▶ [ABOUT THIS TASK]:
Reproduce the Nevada emergency preparedness article from "RENO — Nevada" up to and including "2004 and 2003.", updated so that every "report" becomes "study".

--- SOURCE DOCUMENT ---

RENO — Nevada has room for improvement in preparing for public health emergencies, such as disease outbreaks, natural disasters and bioterrorism, according to a report released Tuesday.
The report gave Nevada six out of 10 possible points for emergency preparedness, the same score it has received since 2005 and one point better than in 2004 and 2003.
Nevada was among eight states that scored six points out of 10 indicators. Only six states were ranked worse: Arizona, Connecticut, Florida, Maryland, Nebraska and Montana. Five states scored perfect 10s: Louisiana, New Hampshire, North Carolina, Virginia and Wisconsin.
Although the report provides a snapshot of the state’s readiness, Nevada health officials said, they disagreed with some findings and noted that indicators on which programs are judged change yearly.
“That’s really been our struggle over time,” said Luana Ritch, chief of health statistics, planning and emergency response for the Nevada Division of Health. “We don’t know what their indicators are going to be for next year.”

--- ENTRIES SUPPLIED ---

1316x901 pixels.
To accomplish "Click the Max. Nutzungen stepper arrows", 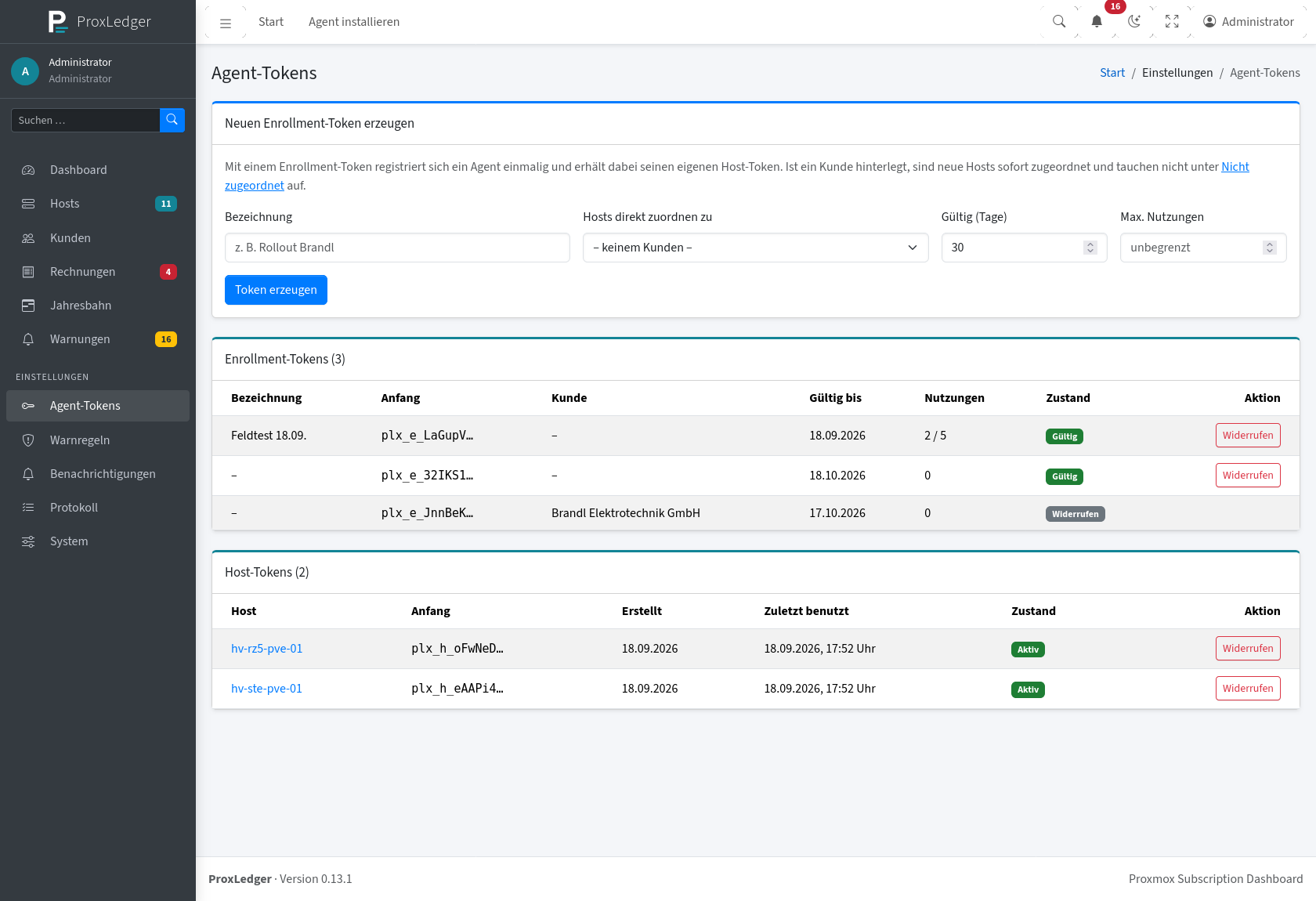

---
--- ENTRIES SUPPLIED ---

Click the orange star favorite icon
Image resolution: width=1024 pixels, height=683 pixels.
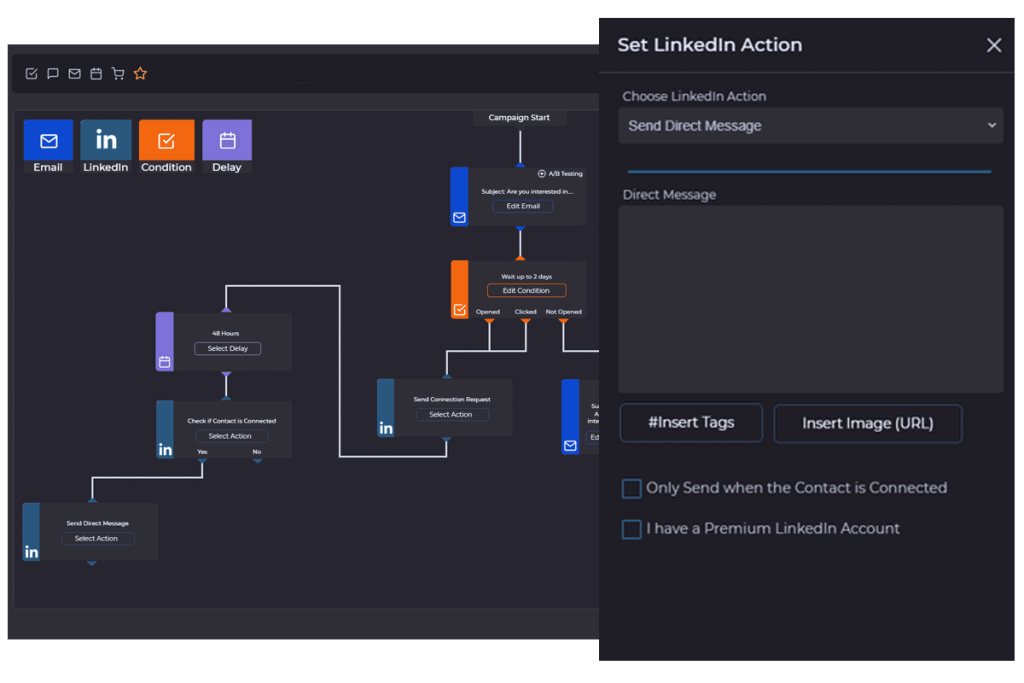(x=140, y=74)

---
--- ENTRIES SUPPLIED ---

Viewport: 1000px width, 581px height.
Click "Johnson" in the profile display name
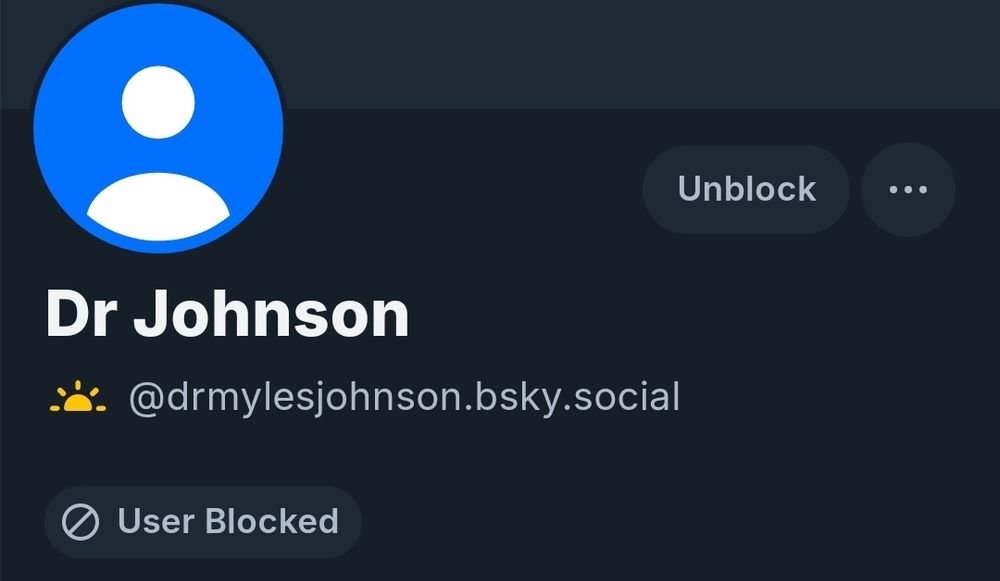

---

▶ [YOUR SOLUTION]:
RENO — Nevada has room for improvement in preparing for public health emergencies, such as disease outbreaks, natural disasters and bioterrorism, according to a study released Tuesday.
The study gave Nevada six out of 10 possible points for emergency preparedness, the same score it has received since 2005 and one point better than in 2004 and 2003.